Au terme de cet examen, il a été estimé que des dangers résultant des éthers de glycol déjà utilisés (une quarantaine sur environ quatre-vingts possibles) ont été identifiés et que les mesures prises au fur et à mesure en fonction de l'état des connaissances, des textes applicables et des impacts avérés des éthers de glycol sur la santé humaine ont laissé se produire des contaminations en raison d'une approche ne fonctionnant que sur des certitudes, et avec des délais différents selon les pays.

Certes, il est hors de question d'interdire à l'aveugle ; c'est de l'interdiction des éthers de glycol qui présentent un risque avéré, et de substitution proactive qu'il est judicieux de débattre.
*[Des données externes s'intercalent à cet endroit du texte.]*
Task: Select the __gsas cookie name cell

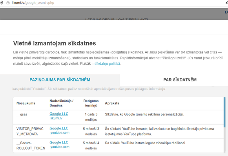Action: point(22,114)
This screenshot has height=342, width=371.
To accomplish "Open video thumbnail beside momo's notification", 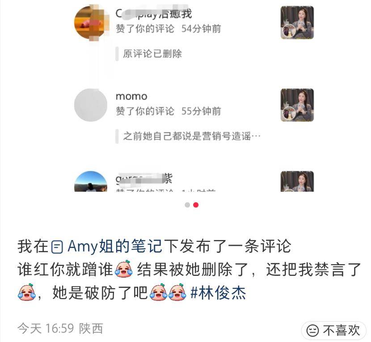I will (297, 105).
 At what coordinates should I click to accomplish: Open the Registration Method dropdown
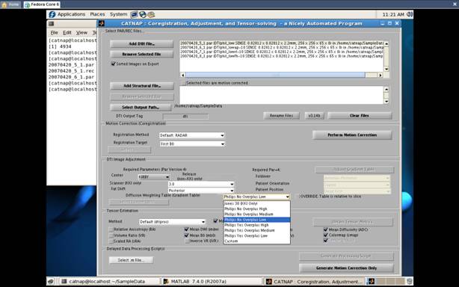tap(192, 135)
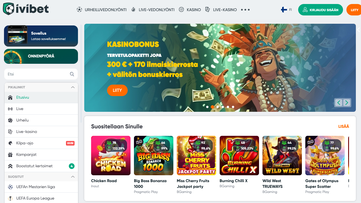Click the ivibet logo
This screenshot has width=361, height=203.
click(x=26, y=9)
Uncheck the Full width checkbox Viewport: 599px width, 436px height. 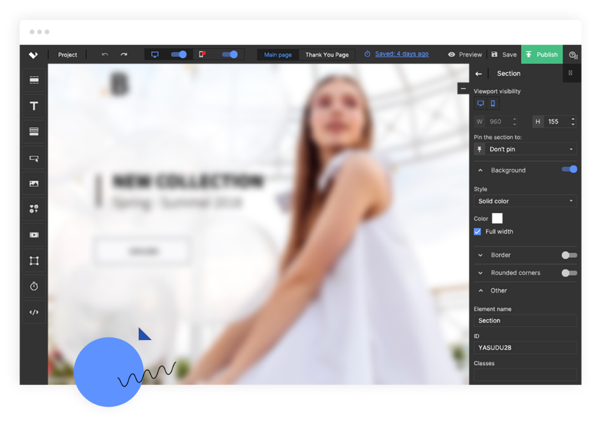click(477, 231)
Pour mieux arbitrer, en matière de recherche, il faut améliorer les connaissances sur :

• l'évaluation des expositions aux éthers de glycol sur la descendance,

• les effets vasculaires et l'insuffisance rénale chez l'homme,

• la perturbation endocrinienne,

• la cancérogénicité, non seulement des éthers de glycol, mais aussi de leurs métabolites.

Pour autant, pour être bien compris, le point de vue ci-dessus exprimé méritait d'être explicité dans des développements circonstanciés car, encore une fois, de nouveaux dangers liés aux éthers de glycol déjà utilisés peuvent apparaître et de nouveaux éthers de glycol seront vraisemblablement porteurs, eux aussi, de dangers autres.
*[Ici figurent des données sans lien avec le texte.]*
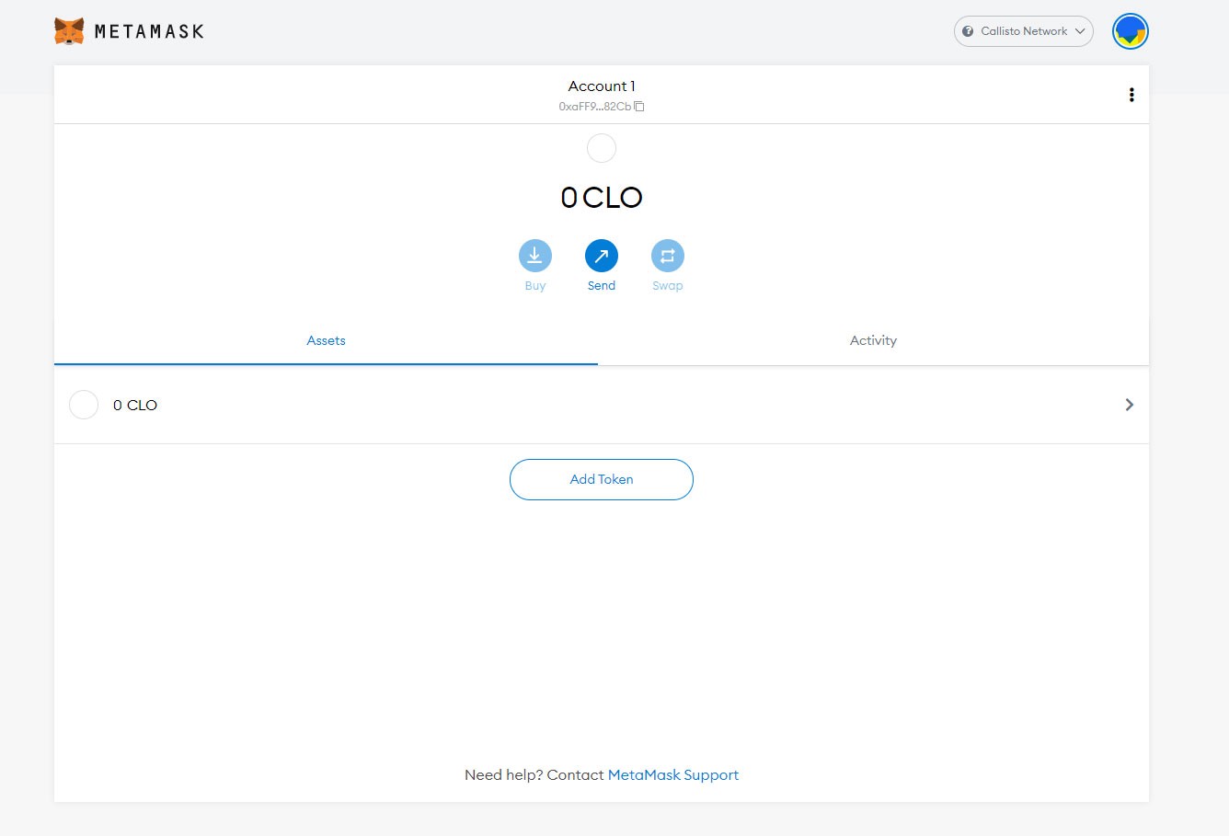Open the 0 CLO asset row
This screenshot has width=1229, height=836.
[602, 405]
Il apparaît donc bien qu' il aurait été illogique et incomplet de mener l'étude sur les polluants de consommation courante en excluant les éthers de glycol de son champ et expéditif de renoncer à toute étude sur les éthers de glycol alors que la question de leur utilisation est évolutive et préoccupe à juste titre l'opinion publique .

C'est pourquoi l'Office, après avoir écarté l'idée d'un rapport autonome de l'OPECST sur les éthers de glycol, a traité largement de ces substances chimiques à l'intérieur du rapport sur les autres polluants d'usage courant dont ceux de l'air intérieur.

* 20 La marge de sécurité chez l'homme est calculée selon les recommandations du CSPC (Comité scientifique des produits de consommation) : scénario d'exposition maximalisant prenant en compte une concentration maximale de 1% dans tous les produits cosmétiques utilisés dans une journée .

* 21 Voir ces documents en annexe 4.